**PASSAGE FOR REVIEW:**

#####

Our venerable Bosch dishwasher was showing signs of its age (13 years old). It wasn’t drying completely and the drying wasn’t consistent, sometimes okay, sometimes not at all.
Finally, today, a couple weeks after the drying started acting up, it stopped working at all. No light, no sound, no nothing.
After searching this site and finding some very useful information (wiring diagrams in particular) I spent about four hours working it through and ended up fixing it. I wanted to post it here in case it would be of help to anyone else.
The problem was that the main hot wire in the wiring harness broke down at the point where it bends when the door is opened and closed. Thirteen years x 365 days a year x say three times a day being opened and closed comes up to about 15,000 flexes for this conductor. So I suppose it was about time.
Troubleshooting was complicated by the fact that the connection to the neon bulb indicating power on/off was intermittent. After a lot of poking around I discovered that the solder connection between the neon bulb and the resistor that limits its current had broken, although sometimes the wires touched enough for it to work. Once I resoldered that connection it became a key diagnostic tool, as it indicated when power was present and absent.
A bit of door opening/closing and wire wiggling later I was able to get the power to come on and off by pressing on the right spot of the vinyl-reinforced wiring cover that protects the wiring harness as it exits the bottom of the door and threads into the base of the dishwasher. A little bit of utility knifing later I could see where the main hot wire had broken through the vinyl cover (perhaps because it had developed a hot-spot there), and that most of the strands of the wire had receded from the hot spot and that one or two strands would make intermittent connection depending on the position of the door and how I wiggled the wiring harness. The neon power light was a reliable indicator for when it was connecting.
I did some careful stripping and wire-brushing of the somewhat corroded wire, and then crimped on an inline connector. Voila, back in full action.
My theory is that the wire broke down strand-by-strand, and that as it deteriorated, it would not carry enough current to fully drive the heating element for drying. Of course as a reduced number of strands carried the drying current, those strands would become quite hot until the continuity broke down altogether.
Anyway, all is well now, just hoping this helps someone else.
I’m thinking 13 years is plenty to get out of a dishwasher, but my wife wants to put the money toward new carpets in a few rooms of the house, so I’m hoping this will hold it for another year or two.

#####

**SUPPLIED ENTRIES:**

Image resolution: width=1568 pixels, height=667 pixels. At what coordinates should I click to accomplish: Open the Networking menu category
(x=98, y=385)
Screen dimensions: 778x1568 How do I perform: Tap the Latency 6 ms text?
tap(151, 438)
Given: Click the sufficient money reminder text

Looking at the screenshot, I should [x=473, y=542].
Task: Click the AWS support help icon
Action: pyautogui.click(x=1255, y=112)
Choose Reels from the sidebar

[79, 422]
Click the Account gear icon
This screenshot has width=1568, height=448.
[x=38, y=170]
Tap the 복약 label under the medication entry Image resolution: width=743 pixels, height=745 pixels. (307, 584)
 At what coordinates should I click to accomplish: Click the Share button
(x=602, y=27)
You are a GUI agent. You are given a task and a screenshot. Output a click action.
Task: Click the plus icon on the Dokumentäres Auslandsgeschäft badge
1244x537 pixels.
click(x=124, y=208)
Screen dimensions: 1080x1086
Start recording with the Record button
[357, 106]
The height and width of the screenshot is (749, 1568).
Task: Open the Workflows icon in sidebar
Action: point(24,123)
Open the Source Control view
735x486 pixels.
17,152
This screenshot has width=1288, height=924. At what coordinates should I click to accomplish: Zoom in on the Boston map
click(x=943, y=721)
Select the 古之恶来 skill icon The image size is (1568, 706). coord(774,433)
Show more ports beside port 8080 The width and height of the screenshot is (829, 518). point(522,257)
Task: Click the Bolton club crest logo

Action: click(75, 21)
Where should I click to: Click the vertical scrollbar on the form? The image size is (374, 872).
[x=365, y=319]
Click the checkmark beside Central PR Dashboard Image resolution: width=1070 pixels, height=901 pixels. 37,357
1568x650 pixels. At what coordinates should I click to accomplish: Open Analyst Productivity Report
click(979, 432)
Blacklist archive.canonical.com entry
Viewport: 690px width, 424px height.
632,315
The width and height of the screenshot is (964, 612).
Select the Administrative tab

#####

**EXERCISE GOAL:**
Answer these questions from the dishwasher repair account.
1. How many years old was the dishwasher?
2. What connection between the neon bulb and its current-limiting resistor had broken?
3. What was crimped onto the main hot wire after it was stripped and wire-brushed?

**EXERCISE OUTPUT:**
1. 13 years.
2. The solder connection.
3. An inline connector.